Historic military officers' club for African American soldiers in Arizona, United States

Mountain View Officers' Club, built in 1942, is a historic structure that originally served as an officers' club for African American soldiers stationed at Fort Huachuca, Arizona. It was long vacant, but was listed on the National Register of Historic Places in 2017 and there have been plans for its renovation.

== History ==
Fort Huachuca had the highest number of African American soldiers at any military installation in the United States between the years of 1892 and 1946.

In 1942, the Mountain View Officers' Club was one of 1,400 buildings built to accommodate Fort Huachuca's Black infantry divisions. The club is the fort's only surviving recreational facility from this time.

The club was vacated in 1998 and has since faced multiple threats of demolition.

== Restoration efforts ==
It was listed on the National Register of Historic Places in 2017 as a result of two years of discussions between the U.S. Army authorities at Fort Huachuca, the National Trust for Historic Preservation, the Arizona State Historic Preservation Office, the Arizona Preservation Foundation, the Tucson Historic Preservation Foundation, and other consulting parties.

The listing included one contributing building and four contributing structures.

In 2018, Arizona State Parks and Trails received $500,000 from the National Park Service’s African American Civil Rights Fund for the purpose of restoring the club. The National Trust for Historic Preservation's African-American Cultural Heritage Action Fund has also supported restoration efforts with a 2018 grant. Additional financial supporters have included the Pascua Yaqui tribe and Buffalo Soldier organizations.

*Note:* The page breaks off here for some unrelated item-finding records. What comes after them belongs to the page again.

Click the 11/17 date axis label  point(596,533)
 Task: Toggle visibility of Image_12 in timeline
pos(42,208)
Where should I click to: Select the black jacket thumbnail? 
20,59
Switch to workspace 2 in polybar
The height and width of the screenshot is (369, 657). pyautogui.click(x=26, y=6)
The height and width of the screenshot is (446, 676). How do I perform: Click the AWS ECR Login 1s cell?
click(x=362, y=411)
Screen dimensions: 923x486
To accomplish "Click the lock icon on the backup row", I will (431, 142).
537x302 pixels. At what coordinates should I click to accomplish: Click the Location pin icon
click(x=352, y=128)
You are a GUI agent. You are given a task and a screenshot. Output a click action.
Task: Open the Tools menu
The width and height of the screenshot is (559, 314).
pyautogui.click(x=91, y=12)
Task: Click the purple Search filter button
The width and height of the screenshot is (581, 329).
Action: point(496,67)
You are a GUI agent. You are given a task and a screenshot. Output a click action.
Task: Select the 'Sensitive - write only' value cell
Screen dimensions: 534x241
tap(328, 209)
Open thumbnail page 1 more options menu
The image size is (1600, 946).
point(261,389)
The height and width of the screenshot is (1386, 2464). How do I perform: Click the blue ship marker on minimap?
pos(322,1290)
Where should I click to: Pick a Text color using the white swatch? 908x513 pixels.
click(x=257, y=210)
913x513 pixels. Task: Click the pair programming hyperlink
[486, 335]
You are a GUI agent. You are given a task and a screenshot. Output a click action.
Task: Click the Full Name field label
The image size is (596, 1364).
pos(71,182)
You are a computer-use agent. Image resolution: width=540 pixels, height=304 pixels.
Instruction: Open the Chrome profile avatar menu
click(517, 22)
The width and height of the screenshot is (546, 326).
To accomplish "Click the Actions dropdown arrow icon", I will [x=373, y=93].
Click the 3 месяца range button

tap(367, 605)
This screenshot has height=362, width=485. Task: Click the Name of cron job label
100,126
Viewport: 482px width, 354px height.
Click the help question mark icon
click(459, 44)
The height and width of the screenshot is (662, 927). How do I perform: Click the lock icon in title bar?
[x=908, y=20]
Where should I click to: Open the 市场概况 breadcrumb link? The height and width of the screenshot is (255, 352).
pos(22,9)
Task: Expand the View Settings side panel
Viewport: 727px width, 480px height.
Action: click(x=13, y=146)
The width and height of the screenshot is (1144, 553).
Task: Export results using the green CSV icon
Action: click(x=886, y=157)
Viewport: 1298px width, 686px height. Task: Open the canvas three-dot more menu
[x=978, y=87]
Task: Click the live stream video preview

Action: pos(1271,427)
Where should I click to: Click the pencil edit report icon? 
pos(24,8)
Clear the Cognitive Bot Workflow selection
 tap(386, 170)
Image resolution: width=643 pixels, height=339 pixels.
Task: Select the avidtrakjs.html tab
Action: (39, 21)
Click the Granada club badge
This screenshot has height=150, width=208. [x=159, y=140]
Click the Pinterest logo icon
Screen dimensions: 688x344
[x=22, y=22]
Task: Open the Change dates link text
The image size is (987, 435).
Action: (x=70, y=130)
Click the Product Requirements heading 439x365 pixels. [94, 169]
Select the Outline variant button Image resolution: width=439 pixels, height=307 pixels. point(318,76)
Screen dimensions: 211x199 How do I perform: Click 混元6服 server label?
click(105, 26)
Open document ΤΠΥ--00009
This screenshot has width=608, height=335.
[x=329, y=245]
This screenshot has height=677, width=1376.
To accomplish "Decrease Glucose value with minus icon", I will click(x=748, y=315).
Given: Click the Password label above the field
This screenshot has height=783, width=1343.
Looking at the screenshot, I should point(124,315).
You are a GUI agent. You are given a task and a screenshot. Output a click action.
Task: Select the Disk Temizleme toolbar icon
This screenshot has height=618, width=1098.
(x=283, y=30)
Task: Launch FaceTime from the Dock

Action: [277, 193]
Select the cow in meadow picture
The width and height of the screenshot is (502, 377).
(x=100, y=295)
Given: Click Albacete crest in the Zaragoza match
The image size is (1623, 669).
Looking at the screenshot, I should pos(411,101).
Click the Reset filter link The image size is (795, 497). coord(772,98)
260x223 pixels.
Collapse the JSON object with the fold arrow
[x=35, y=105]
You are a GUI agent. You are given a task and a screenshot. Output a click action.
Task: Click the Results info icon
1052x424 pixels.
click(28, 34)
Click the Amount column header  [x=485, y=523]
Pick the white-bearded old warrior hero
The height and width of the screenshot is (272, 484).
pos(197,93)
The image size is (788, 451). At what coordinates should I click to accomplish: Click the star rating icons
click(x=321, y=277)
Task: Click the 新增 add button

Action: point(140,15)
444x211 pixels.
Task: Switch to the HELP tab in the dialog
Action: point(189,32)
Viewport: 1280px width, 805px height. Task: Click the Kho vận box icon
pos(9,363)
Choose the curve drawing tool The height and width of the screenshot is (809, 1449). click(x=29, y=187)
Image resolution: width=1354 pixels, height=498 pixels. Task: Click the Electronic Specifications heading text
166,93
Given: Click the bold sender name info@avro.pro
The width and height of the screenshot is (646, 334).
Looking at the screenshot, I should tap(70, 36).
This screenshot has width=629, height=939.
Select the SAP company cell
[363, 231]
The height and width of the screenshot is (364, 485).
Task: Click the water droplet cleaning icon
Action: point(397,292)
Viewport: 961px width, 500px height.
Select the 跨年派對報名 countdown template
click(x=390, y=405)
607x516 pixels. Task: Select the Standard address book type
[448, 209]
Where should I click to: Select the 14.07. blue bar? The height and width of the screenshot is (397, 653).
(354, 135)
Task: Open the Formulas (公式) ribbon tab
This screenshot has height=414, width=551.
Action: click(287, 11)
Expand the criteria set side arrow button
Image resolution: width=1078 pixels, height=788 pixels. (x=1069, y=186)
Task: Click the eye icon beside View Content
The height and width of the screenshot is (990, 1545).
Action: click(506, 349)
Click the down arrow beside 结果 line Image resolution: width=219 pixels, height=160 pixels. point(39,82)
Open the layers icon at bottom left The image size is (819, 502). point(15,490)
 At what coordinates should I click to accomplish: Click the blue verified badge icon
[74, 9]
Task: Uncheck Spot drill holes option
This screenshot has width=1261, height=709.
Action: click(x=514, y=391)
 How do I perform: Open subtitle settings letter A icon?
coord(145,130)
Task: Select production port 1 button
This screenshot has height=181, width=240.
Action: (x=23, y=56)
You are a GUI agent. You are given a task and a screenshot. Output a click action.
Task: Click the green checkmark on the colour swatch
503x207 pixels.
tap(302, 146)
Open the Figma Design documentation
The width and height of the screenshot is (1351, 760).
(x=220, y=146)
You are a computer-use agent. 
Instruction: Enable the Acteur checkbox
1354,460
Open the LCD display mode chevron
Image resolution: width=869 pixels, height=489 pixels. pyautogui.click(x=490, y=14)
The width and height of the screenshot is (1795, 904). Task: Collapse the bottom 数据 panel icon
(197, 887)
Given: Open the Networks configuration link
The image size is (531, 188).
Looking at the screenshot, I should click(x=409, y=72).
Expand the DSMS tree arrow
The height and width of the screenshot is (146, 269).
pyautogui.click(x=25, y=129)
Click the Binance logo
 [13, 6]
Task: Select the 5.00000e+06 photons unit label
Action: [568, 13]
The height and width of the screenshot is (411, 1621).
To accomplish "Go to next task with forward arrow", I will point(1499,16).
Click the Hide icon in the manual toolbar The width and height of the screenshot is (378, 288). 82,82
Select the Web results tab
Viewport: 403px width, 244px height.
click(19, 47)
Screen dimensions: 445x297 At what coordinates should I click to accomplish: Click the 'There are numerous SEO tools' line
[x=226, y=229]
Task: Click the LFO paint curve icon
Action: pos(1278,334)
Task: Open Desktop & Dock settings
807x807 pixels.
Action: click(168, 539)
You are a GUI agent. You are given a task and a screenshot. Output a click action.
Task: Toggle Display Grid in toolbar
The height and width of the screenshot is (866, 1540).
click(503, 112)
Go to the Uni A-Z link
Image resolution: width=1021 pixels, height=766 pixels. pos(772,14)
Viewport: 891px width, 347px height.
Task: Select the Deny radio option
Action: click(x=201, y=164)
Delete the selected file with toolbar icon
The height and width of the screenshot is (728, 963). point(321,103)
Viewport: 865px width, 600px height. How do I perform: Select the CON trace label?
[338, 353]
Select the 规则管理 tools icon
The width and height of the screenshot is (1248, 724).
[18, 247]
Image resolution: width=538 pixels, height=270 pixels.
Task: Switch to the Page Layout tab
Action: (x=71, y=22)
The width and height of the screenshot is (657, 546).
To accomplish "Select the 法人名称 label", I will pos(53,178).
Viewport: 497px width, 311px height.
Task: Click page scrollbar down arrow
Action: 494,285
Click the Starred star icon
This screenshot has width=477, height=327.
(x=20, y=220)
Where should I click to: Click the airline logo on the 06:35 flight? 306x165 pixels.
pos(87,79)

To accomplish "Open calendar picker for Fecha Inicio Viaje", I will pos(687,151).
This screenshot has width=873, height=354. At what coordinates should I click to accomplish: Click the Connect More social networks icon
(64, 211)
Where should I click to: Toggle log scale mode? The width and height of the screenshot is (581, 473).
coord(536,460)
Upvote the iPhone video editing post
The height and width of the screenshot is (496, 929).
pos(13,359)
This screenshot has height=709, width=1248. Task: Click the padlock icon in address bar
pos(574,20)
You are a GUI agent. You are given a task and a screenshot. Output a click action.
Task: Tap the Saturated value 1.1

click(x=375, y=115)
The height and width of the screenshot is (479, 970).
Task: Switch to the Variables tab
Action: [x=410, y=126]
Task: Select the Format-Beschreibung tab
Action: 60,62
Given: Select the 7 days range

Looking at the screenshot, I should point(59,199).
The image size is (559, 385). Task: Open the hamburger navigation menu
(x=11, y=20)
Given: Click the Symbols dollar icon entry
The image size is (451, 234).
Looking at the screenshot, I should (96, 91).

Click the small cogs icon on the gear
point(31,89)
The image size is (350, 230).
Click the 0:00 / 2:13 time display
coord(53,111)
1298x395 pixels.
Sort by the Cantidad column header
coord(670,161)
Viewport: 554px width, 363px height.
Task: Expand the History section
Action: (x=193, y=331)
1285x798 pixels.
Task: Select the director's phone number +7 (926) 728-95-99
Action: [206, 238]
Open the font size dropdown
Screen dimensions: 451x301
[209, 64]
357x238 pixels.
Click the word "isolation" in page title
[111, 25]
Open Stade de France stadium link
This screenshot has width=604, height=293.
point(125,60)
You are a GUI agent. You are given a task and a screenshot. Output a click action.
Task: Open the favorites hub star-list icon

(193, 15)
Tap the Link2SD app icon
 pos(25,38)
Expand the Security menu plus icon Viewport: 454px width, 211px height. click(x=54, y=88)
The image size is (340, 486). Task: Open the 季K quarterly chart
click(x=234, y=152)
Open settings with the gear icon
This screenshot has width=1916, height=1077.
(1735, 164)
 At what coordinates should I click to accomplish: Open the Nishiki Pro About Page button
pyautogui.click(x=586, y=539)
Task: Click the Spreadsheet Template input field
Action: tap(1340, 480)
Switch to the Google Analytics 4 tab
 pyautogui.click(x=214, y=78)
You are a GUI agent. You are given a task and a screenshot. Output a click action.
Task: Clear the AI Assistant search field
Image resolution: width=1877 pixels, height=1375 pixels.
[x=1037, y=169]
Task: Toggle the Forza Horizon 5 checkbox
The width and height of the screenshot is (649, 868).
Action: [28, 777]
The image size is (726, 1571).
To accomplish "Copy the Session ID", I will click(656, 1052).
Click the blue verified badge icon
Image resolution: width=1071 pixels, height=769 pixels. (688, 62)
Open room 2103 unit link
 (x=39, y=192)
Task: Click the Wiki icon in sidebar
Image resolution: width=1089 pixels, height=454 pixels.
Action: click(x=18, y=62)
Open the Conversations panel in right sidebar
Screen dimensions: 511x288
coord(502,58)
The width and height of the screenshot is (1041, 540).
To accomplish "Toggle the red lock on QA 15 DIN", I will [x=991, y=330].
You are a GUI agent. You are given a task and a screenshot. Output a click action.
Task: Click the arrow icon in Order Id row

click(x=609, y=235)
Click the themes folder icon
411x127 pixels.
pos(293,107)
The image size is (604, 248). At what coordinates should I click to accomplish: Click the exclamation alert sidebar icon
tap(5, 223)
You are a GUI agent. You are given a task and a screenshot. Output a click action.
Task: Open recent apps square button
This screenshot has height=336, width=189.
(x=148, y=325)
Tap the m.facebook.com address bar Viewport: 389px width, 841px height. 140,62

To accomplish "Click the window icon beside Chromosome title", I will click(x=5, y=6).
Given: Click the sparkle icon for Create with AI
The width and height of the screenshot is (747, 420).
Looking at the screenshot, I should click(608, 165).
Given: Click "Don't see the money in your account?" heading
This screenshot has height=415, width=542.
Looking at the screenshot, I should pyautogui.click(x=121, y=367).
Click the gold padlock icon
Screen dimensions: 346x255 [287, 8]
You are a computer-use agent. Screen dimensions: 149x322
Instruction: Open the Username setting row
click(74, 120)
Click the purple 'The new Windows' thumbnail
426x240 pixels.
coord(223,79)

In January 2023, Fort Huachuca signed a programmatic agreement for the rehabilitation of the Mountain View Officers' Club. A viable plan to rehabilitate the building as a Range Operations Synchronization Center is moving forward and has been submitted for Army funding consideration. The rehabilitation plan also provides exhibit space for consulting parties to tell the story of the Black World War II military experience.